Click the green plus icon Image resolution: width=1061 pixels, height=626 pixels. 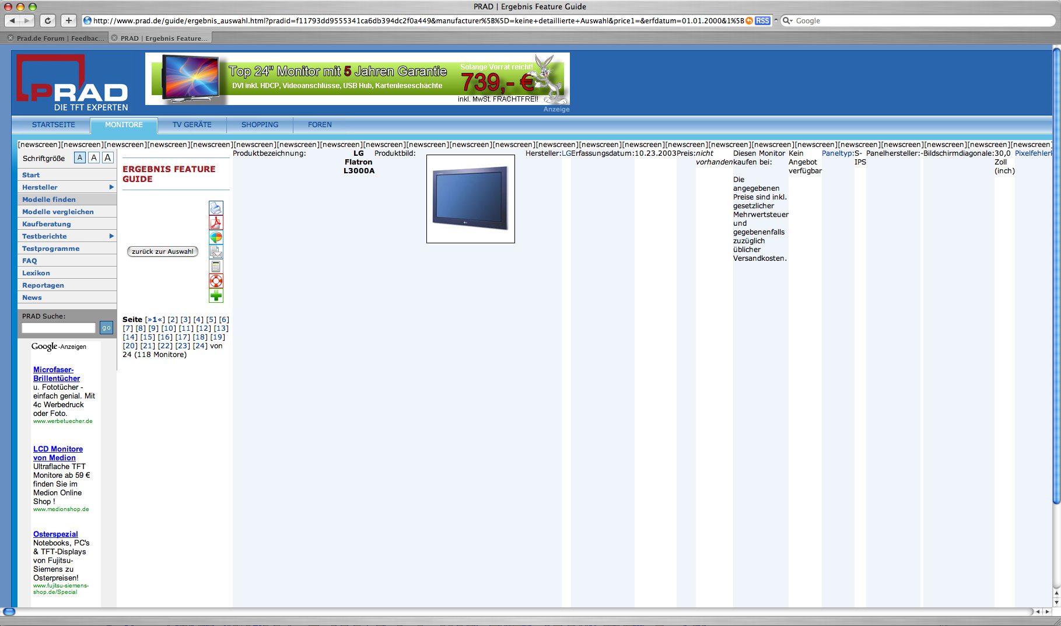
● ● ● ●
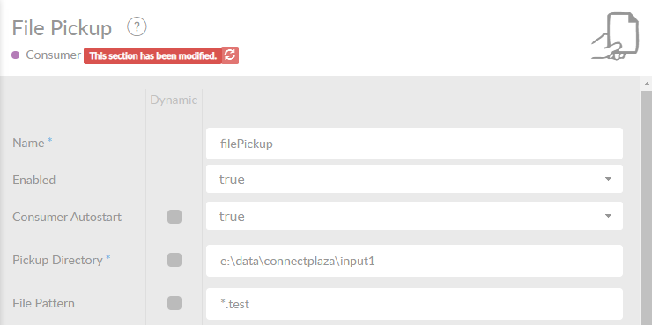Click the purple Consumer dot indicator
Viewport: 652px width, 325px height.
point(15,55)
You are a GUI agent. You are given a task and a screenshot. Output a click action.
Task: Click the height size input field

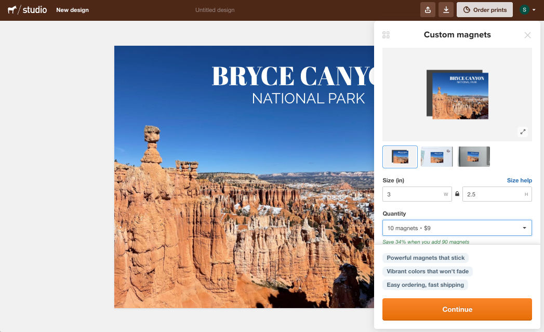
● ● ● ●
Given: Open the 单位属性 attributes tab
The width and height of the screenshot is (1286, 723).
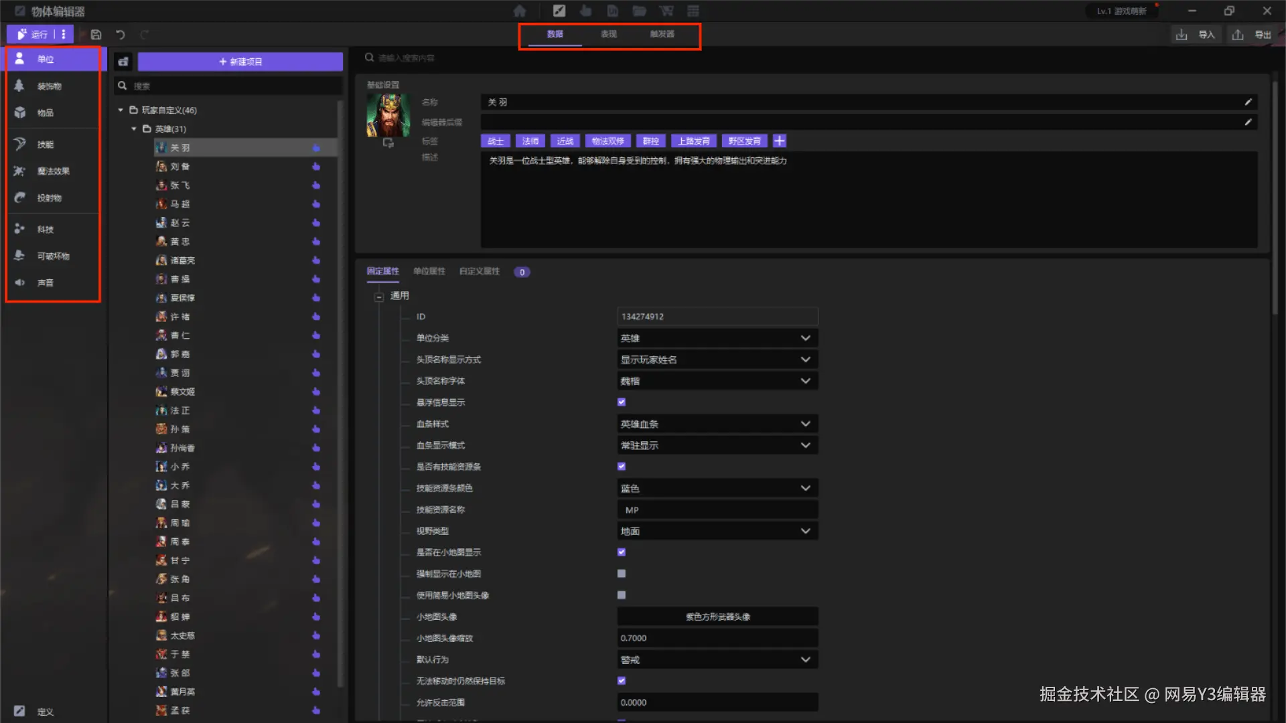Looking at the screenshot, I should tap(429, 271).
● ● ● ●
Retype the lines from the one with "Click the purple Consumer dot indicator" up to and including the one with "Task: Click the height size input field". Leave the pictures out of your answer.

Final result
Click the purple Consumer dot indicator
Viewport: 652px width, 325px height.
point(15,55)
You are a GUI agent. You are given a task and a screenshot. Output a click action.
Task: Click the height size input field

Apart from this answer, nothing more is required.